ASSIGNMENT
Return the lines below exactly, please, from the one containing "You are a computer-use agent. The" through the last one, both included, and leave out any pictures.

DATA SUPPLIED
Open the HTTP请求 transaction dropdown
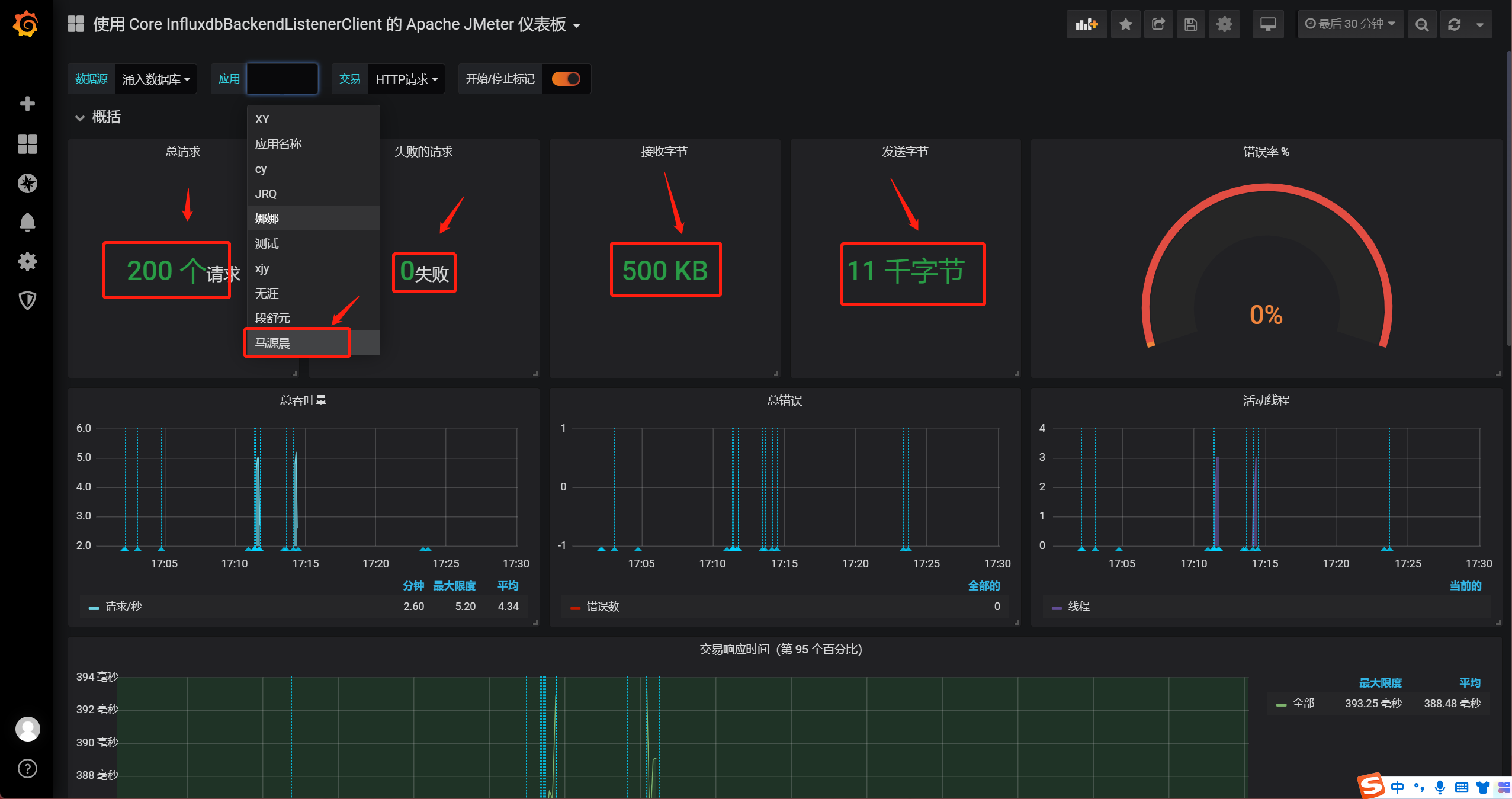This screenshot has width=1512, height=799. click(x=406, y=79)
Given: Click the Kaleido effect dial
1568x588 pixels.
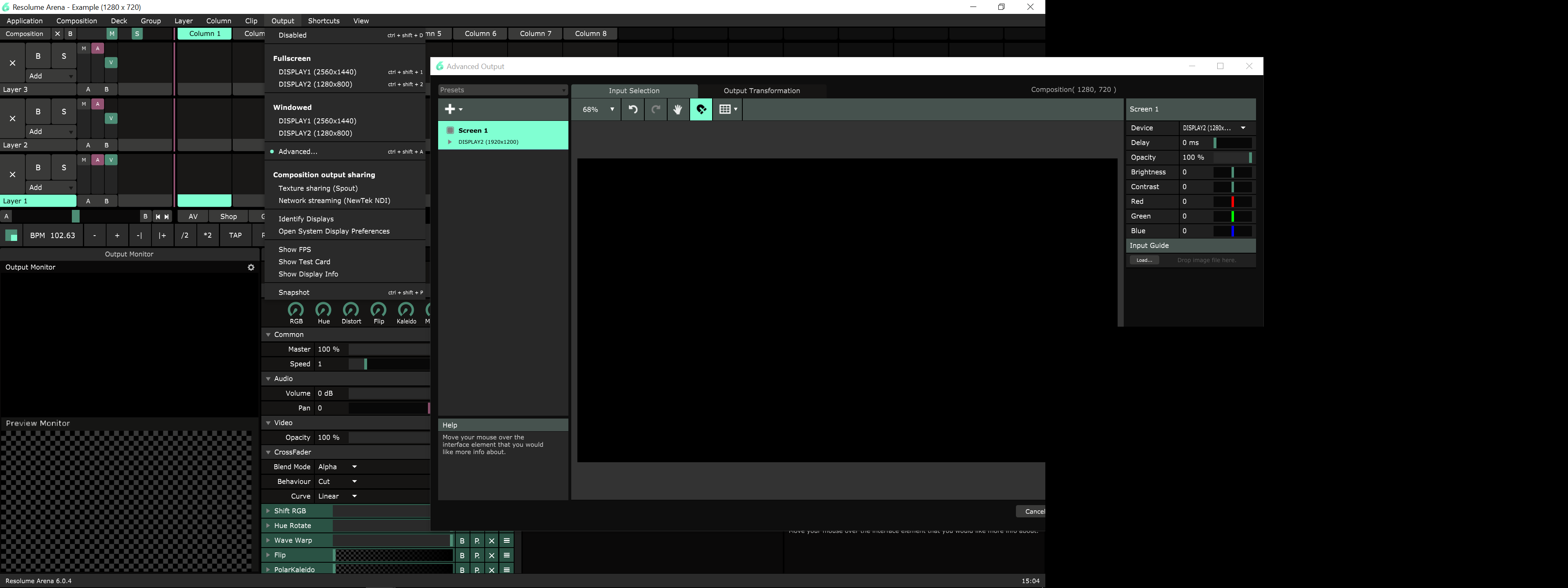Looking at the screenshot, I should (x=406, y=310).
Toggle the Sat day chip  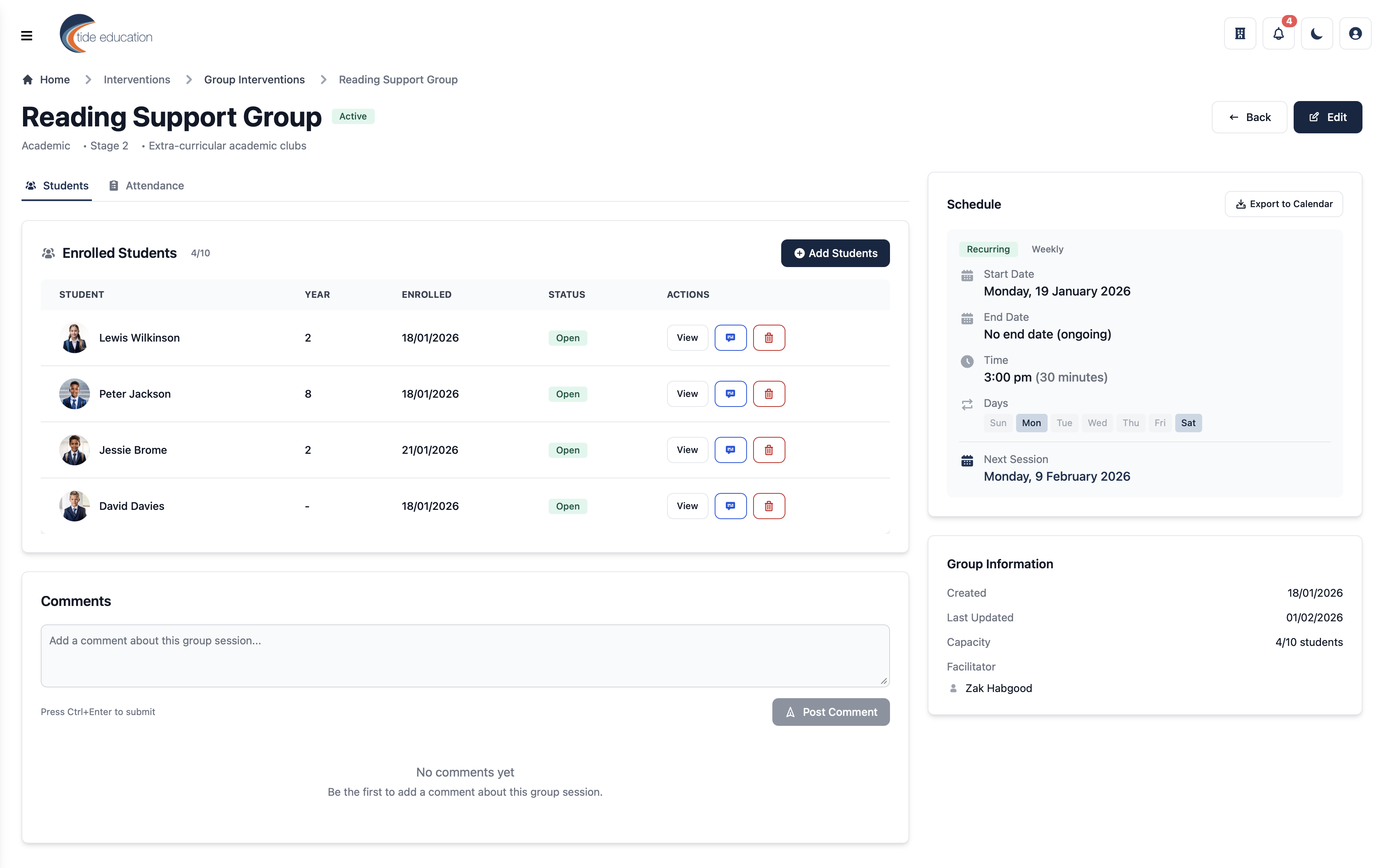click(1188, 423)
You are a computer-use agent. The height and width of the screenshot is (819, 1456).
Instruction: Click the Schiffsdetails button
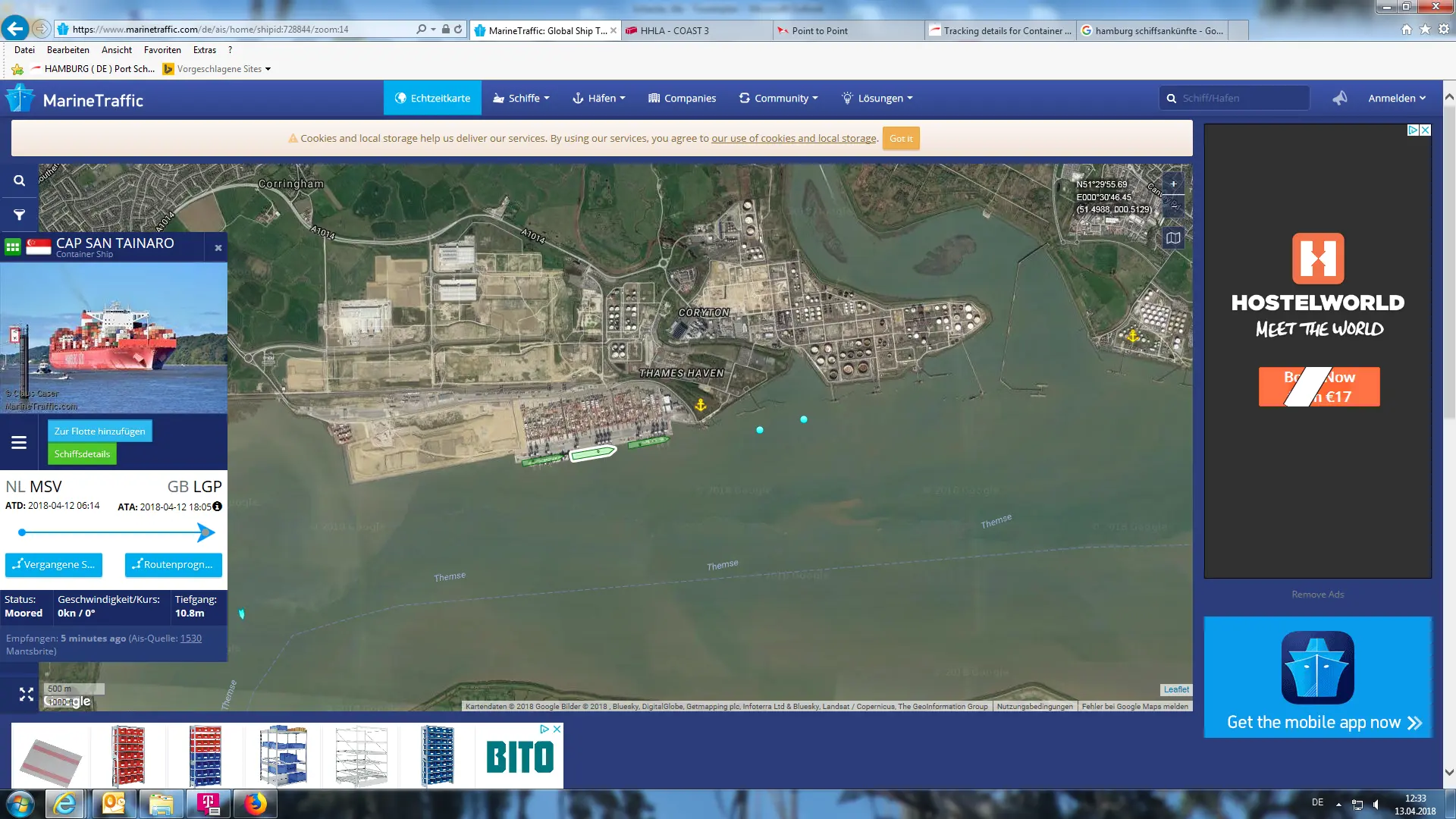click(x=82, y=454)
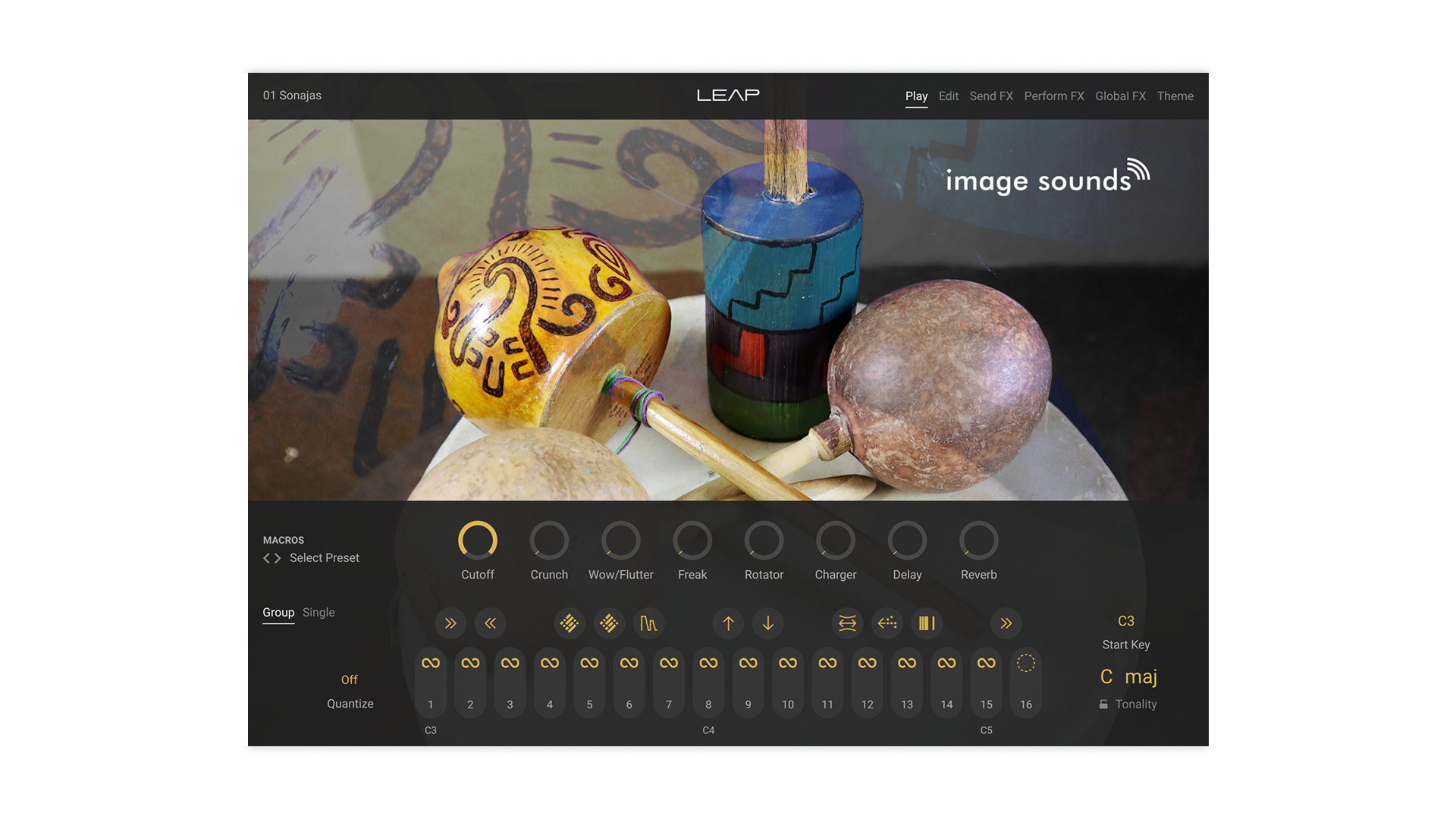Enable loop mode on pad 16
Image resolution: width=1456 pixels, height=819 pixels.
click(1025, 662)
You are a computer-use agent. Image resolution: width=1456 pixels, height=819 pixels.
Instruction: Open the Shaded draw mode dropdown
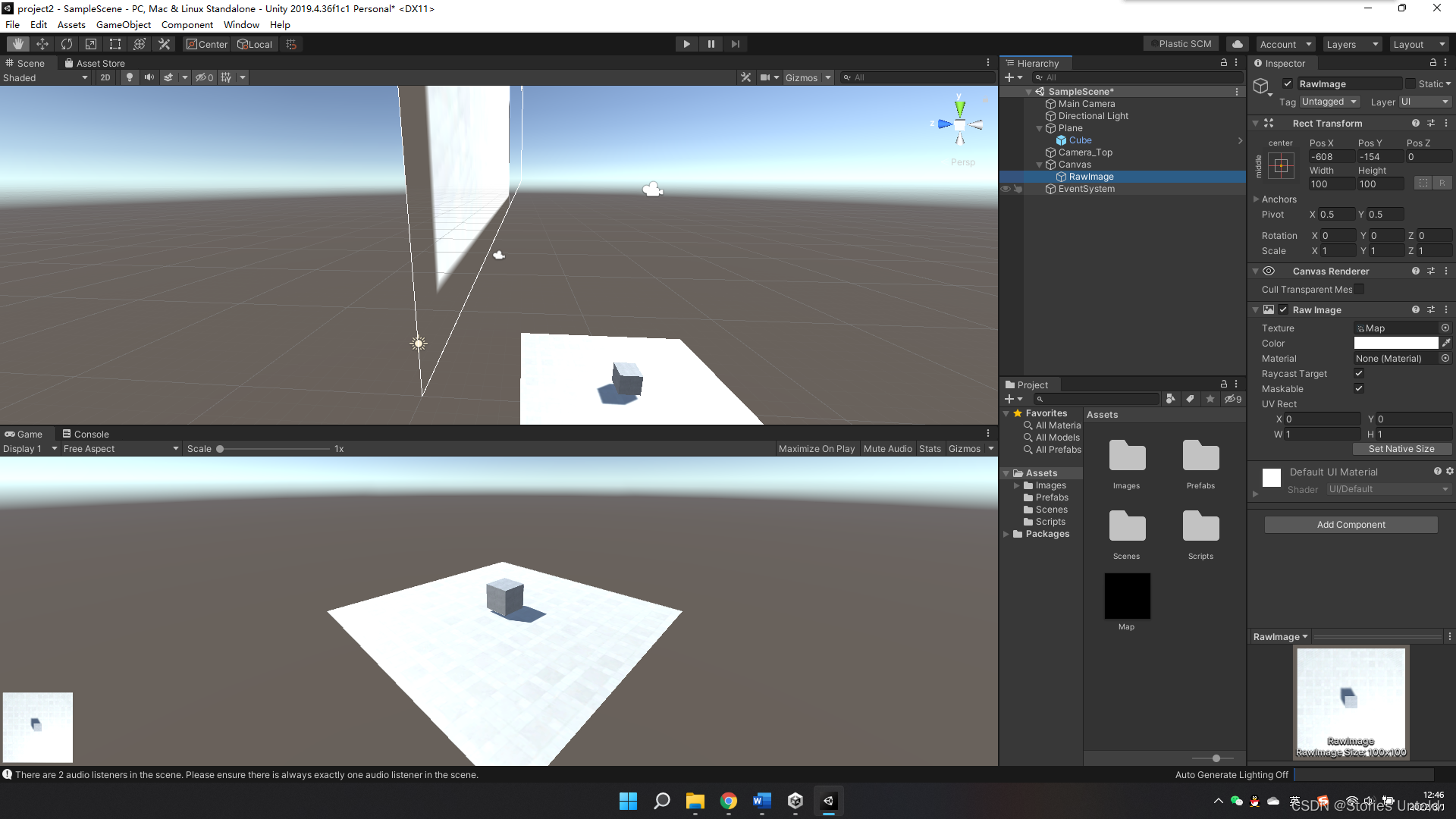[x=46, y=77]
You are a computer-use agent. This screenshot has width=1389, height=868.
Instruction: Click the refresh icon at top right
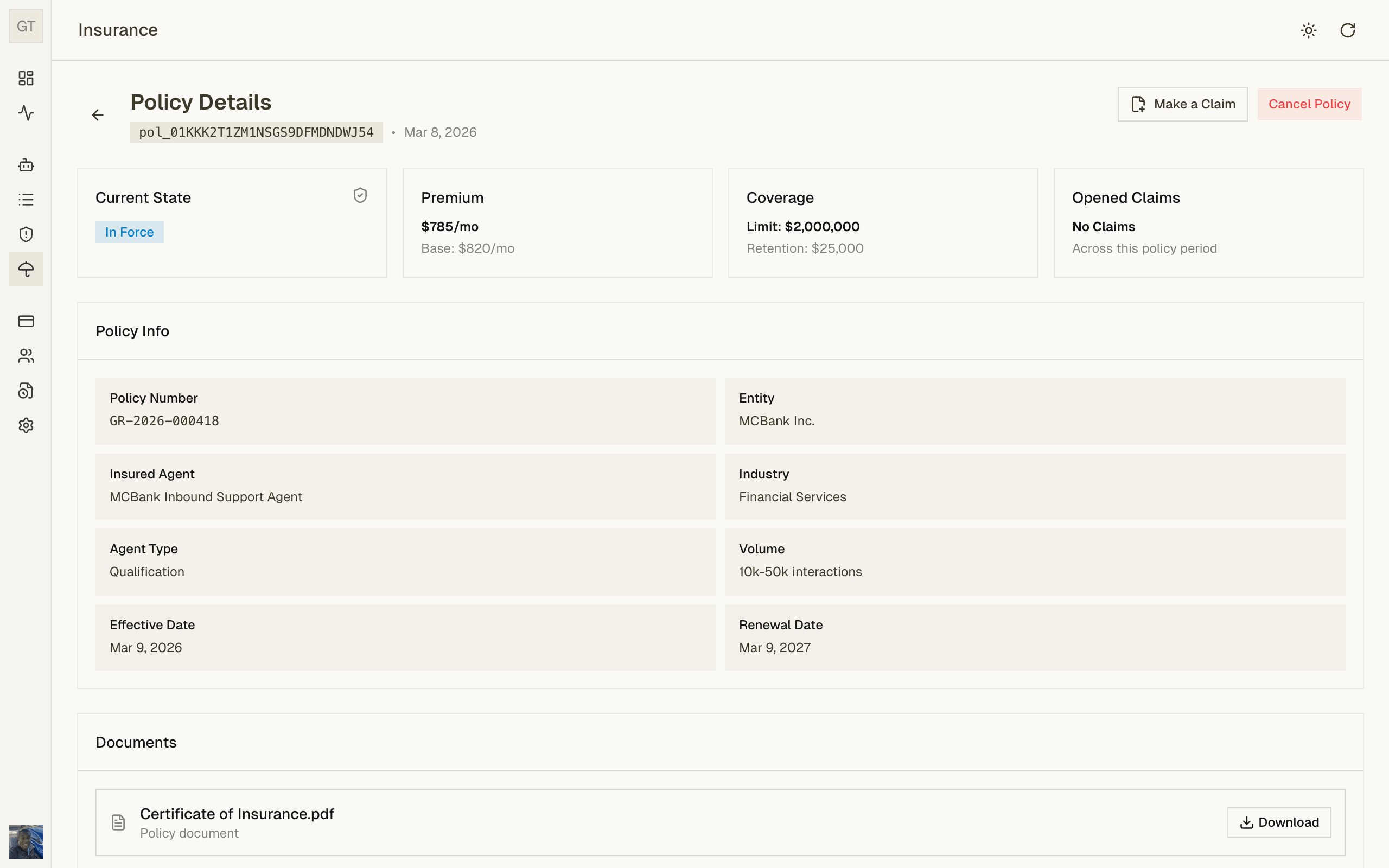(1347, 30)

RESULT OF THIS EXERCISE
You are a computer-use agent. The height and width of the screenshot is (819, 1456).
Instruction: Click the Schiffsdetails button
click(x=82, y=454)
Enable loop mode on pad 16
Image resolution: width=1456 pixels, height=819 pixels.
click(1025, 662)
You are a computer-use agent. Image resolution: width=1456 pixels, height=819 pixels.
Instruction: Open the Shaded draw mode dropdown
[x=46, y=77]
You are a computer-use agent. This screenshot has width=1389, height=868.
Instruction: Click the refresh icon at top right
(1347, 30)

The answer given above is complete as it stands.